Lantern held out in front of him, Ursus ran into the barracks and along the central corridor. ‘Get up! Boots and swords!’
There was no time for anything else; he just had to get to the temple with as many legionaries as he could muster. ‘Get up! Boots and swords! Every last man. Up!’
He darted into the closest room, which stank of bodies and wine. All eight beds were occupied but only one soldier had made it onto his feet. Naked but for a loincloth, he winced at the light.
‘Get your weapon, man!’
‘Yes, sir,’ replied the legionary, staggering towards the equipment rack by the door.

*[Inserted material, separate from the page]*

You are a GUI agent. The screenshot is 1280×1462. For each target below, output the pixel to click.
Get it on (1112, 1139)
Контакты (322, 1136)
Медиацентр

Ursus reached for the closest man still in his bed and bodily dragged him out onto the floor. ‘Get dressed. Get your weapon!’
The still-drunk legionary grunted something but Ursus was already back outside and pounding along the corridor again. ‘Get up! Every man! Up!’
A few of the soldiers were out of their rooms and awaiting orders. A slight figure pushed between two of them and approached Ursus. ‘Centurion.’
The soft Gaulish accent of Agorix, the younger and more able of the two guard officers.
‘What’s going on?’
‘Sounds of battle from the temple, sir. We’re under attack.’
‘Get them up, get them outside.’
Ursus ran on, bellowing as he passed the remaining rooms, half a dozen men now behind him. In the last doorway on the right, one soldier was struggling with the straps of his segmented armour.
‘Forget that.’ Ursus pulled him into the corridor.
Just as he exited the barracks, a figure came bolting along the path. Ursus was about to draw his sword when the man tripped and fell in front of him. He was clad in long robes, his hair cut in a childish fringe. The young priest cried out as Ursus grabbed him.
‘You – what’s going on?’
The priest shook under the centurion’s grip.
The youth uttered a garbled stream of Aramaic. Ursus didn’t understand a word. He let go and moved away from the barracks door to let the others out.